The Problem of Christian Old Age

J. R. Miller

"Therefore we do not lose heart. Though outwardly we are wasting away, yet inwardly we are being renewed day by day!" 2 Corinthians 4:16. Paul has a cheering thought about the undecaying inner life. The outward man, he says, always decays—but the inner man is renewed day by day. This teaching is full of comfort for those who are advancing in years. The problem of Christian old age—is to keep the heart young and full of all youth's joy, however feeble and broken the body may become. We need to be most watchful lest we allow our life to lose its zest and deteriorate in its quality, when old age begins to creep in. Hopes of achievement appear to be ended for us—our work is almost done, we think. Sometimes people, as they grow old, become less sweet, less beautiful in spirit. Troubles, disasters, and misfortunes have made the days hard and painful for them. Perhaps health is broken, and suffering is added to the other elements which make old age unhappy.

Renan, in one of his books, recalls an old legend of buried city on the coast of Brittany. With its homes, public buildings, churches and thronged streets—it sank instantly into the sea. The legend says that the city's life goes on as before, down beneath the waves. The fishermen, when in calm weather they row over the place, think they sometimes can see the gleaming tips of the church spires deep in the water, and fancy they can hear the chiming of the bells in the old belfries and even the murmur of the city's noises.

There are men who in their old age seem to have an experience like this. Their life of youthful hopes, dreams, successes, loves and joys, has been sunk out of sight, submerged in misfortunes and adversities, and has vanished altogether. Nothing remains of it all but a memory. In their discouragement they often think sadly of their past, and seem to hear the echoes of the old songs of hope and joy, and to catch visions of the old beauty and splendor. But that is all. Nothing real is left. Their spirits have grown hopeless and bitter. Guthrie, as he grew feeble, spoke of his bald head, his trembling steps, his dullness of hearing, his dimness of eye.

But this is not worthy living, for those who are immortal, who were born to be children of God. The hard things are not meant to mar our life—they are meant to make us only the braver, the worthier, and the nobler. It is not meant that the infirmities of old age shall break through into our inner life; that should grow all the more beautiful—the more the outer life is broken. The shattering of the old mortal tent, should reveal more and more of the glory of the divine life which dwells within.

Do you ever think, you who are growing old, that old age ought really to be the very best of life? We are too apt to settle down to the feeling, that with our infirmities, we cannot any longer live beautifully, worthily, usefully, or actively. But this is not the true way to think of old age. We should reach our best then in every way.

Old age should be the best—the very best, of all life! It should be the most beautiful, with the flaws mended, the faults cured, the mistakes corrected, the lessons learned. Youth is full of immaturity. Midlife is full of toil and care, strife and ambition. Old age should be as the autumn with its golden fruit. We ought to be better Christians than ever we have been before; more submissive to God's will; more content, more patient and gentle, kindlier and more loving—when we grow old. We are drawing nearer to heaven every day—and our visions of the Father's house should be clearer and brighter. Old age is the time of harvest; it should not be marked by emptiness and decay—but by richer fruitfulness and more gracious beauty. It may be lonely, with so many gone of those who used to cluster about the life—but the loneliness will not be for long, for it is drawing nearer continually to all the great company of godly friends, waiting in heaven.

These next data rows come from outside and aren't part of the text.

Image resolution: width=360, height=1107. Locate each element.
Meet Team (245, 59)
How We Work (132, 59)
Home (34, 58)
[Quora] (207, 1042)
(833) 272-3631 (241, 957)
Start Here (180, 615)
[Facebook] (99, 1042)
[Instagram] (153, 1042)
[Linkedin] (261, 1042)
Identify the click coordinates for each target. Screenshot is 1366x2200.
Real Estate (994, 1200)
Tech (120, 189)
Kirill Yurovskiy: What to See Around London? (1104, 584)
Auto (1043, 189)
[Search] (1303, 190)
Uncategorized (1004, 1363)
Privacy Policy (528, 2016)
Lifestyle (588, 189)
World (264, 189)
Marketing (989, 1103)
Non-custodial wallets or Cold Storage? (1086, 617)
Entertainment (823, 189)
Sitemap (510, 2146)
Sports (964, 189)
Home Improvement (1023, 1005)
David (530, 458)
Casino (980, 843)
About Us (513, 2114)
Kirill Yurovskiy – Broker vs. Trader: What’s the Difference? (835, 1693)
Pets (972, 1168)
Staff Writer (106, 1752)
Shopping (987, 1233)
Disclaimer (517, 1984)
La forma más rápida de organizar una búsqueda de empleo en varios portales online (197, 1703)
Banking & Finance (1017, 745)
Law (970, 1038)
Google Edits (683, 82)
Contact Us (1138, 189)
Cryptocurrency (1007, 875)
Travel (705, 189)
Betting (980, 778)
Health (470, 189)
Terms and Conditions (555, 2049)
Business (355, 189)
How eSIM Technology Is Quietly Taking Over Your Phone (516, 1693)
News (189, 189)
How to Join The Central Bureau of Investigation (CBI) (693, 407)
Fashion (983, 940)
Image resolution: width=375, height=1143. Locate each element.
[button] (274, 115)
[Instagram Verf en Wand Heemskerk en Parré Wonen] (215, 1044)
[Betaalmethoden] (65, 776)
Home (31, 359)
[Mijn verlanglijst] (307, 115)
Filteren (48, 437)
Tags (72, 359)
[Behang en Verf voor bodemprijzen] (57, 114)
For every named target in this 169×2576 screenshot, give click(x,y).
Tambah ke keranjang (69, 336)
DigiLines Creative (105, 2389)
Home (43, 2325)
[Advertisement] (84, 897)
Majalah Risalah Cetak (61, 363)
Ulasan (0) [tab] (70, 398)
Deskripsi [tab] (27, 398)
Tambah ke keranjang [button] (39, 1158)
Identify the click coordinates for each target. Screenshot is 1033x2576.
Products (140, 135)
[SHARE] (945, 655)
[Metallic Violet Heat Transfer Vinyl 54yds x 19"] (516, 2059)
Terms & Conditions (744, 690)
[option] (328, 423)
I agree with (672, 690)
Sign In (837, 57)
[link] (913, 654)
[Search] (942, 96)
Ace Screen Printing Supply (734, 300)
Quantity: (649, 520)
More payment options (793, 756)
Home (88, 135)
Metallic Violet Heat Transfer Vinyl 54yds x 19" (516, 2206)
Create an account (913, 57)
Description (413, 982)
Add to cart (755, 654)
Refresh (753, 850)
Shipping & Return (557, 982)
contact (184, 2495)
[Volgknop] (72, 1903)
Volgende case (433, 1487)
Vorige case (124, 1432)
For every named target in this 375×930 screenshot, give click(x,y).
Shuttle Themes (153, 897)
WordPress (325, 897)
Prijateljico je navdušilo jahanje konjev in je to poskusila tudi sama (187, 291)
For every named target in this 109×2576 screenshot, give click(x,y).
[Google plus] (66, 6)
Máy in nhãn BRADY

Old age may be feeble—but the marks of feebleness are really foretokens of glory. Old people have no reason for sadness—they are really in their best days! Let them be sure to live now at their best. Paul was growing old when he wrote of his enthusiastic vision of beauty yet to be attained—but we hear no note of depression or weariness in him. He did not think of his life as done. He showed no consciousness that he had passed the highest reach of living. He was still forgetting the past and reaching forth, because he knew that the best was yet before him. His outward man was feeble, his health shattered, his physical vigor decaying—but the inner man was undecayed and undecaying. He was never before so Christ-like as he was now, never so full of hope, never so enthusiastic in his service of his Master.

Those who are growing old should show the ripest spiritual fruitfulness. They should do their best work for Christ in the days which remain. They should live their sweetest, gentlest, kindliest, most helpful life in the short time which they have yet to remain in this world. They should make their years of old age—years of quietness and peace, and joy—a holy eventide. But this can be the story of their experiences only if their life be hid with Christ in God. Apart from Christ, no life can keep its zest or its radiance!